Não proíbem o análogo feminino! (HJ)

Resgatado por.... vocês já sabem!


por Mario Bros

Observo que só recebem críticas as coisas que são boas pro homem, mas o análogo feminino é visto como algo normal é aceitável.

Um exemplo é o par “garotas de programa” e “baladas”. O primeiro, apesar de ser um mercado justo e altamente rentável para ambas as partes, é proibido em vários países, e pesadamente criticado pelas feministas e a sociedade em geral, que o caracterizam como “exploração da mulher” ou “coisificação da mulher”. Já as baladas são bem vistas por todos, ainda que elas sejam um verdadeiro sistema de exploração de 80% dos homens que a freqüentam, pagando caríssimo pelas entradas para que a empresa deixe mulheres entrarem e beberem de graça, que depois liberarão suas xoxotas pros 20% dos homens que se destacarem, e que efetivamente comerão todas as putas.

Para proibir as garotas de programa tem que proibir as baladas também. Para liberar um tem que liberar o outro, do contrário teremos uma situação injusta.

Outro exemplo são as “novelas” e a “pornografia”. Novelas como “Malhação” são classificadas como “programação livre”, própria para todas as idades, ainda que corrompam o futuro apresentando idéias altamente nocivas para as crianças, como no episódio de terça-feira dia 16/09/08, onde a namorada de um tal de “Gustavo” disse que namoro é algo “careta” e que o melhor é um “relacionamento aberto”, de forma que a mulher esteja “livre” de toda “opressão patriarcal” e transe com outros homens além do “oficial”. Enquanto isso, a pornografia é classificada para maiores de 18 anos ou 21 anos, imprópria de passar na TV aberta ainda que de madrugada, e considerada “exploração da mulher”.

No entanto, uma análise lógica e fria revelará que novelas como “Malhação” são muito mais nocivas do que qualquer pornografia. O primeiro é assistido por crianças, que correm o risco de se corromperem com as idéias nocivas do seriado, comprometendo todo o futuro da nação e do mundo. Já a pornografia, apesar de classificada para maiores, não tem nada de mais, e apenas mostra as mulheres como realmente são, em seu “estado puro”.

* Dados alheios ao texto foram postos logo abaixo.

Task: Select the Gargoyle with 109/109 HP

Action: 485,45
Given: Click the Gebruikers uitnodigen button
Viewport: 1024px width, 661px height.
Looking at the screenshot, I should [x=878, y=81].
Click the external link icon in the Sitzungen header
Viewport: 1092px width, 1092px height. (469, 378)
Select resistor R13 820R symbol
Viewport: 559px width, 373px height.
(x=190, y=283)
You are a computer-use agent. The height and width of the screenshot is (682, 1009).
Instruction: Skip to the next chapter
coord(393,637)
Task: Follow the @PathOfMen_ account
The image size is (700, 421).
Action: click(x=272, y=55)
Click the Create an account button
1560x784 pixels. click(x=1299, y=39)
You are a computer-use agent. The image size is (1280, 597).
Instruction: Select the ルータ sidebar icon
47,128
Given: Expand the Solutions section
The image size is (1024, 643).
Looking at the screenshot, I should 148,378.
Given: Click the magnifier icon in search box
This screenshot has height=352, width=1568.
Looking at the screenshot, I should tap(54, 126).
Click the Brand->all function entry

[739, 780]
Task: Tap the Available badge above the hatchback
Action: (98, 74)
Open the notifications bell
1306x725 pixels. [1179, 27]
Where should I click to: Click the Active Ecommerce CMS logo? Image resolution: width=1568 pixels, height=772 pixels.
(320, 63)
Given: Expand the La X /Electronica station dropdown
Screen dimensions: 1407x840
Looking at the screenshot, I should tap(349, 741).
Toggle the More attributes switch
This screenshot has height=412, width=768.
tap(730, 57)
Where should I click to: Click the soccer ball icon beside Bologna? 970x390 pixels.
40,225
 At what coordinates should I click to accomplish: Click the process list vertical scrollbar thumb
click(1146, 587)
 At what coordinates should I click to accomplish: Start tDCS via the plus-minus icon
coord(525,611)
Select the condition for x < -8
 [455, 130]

Outro exemplo, de acordo com nossa sociedade não há problema nenhum numa mulher que, vestindo uma deliciosa calça de ginástica, diga em nossos ouvidos que "está sem calcinha". Mas o homem será punido de forma implacável, por assédio sexual, caso perca o controle e reaja ao "estímulo". Ou seja, a mulher pode nos assediar "psicologicamente", mas ao homem não é permitida reação, a menos que seja um cafa ou ricaço.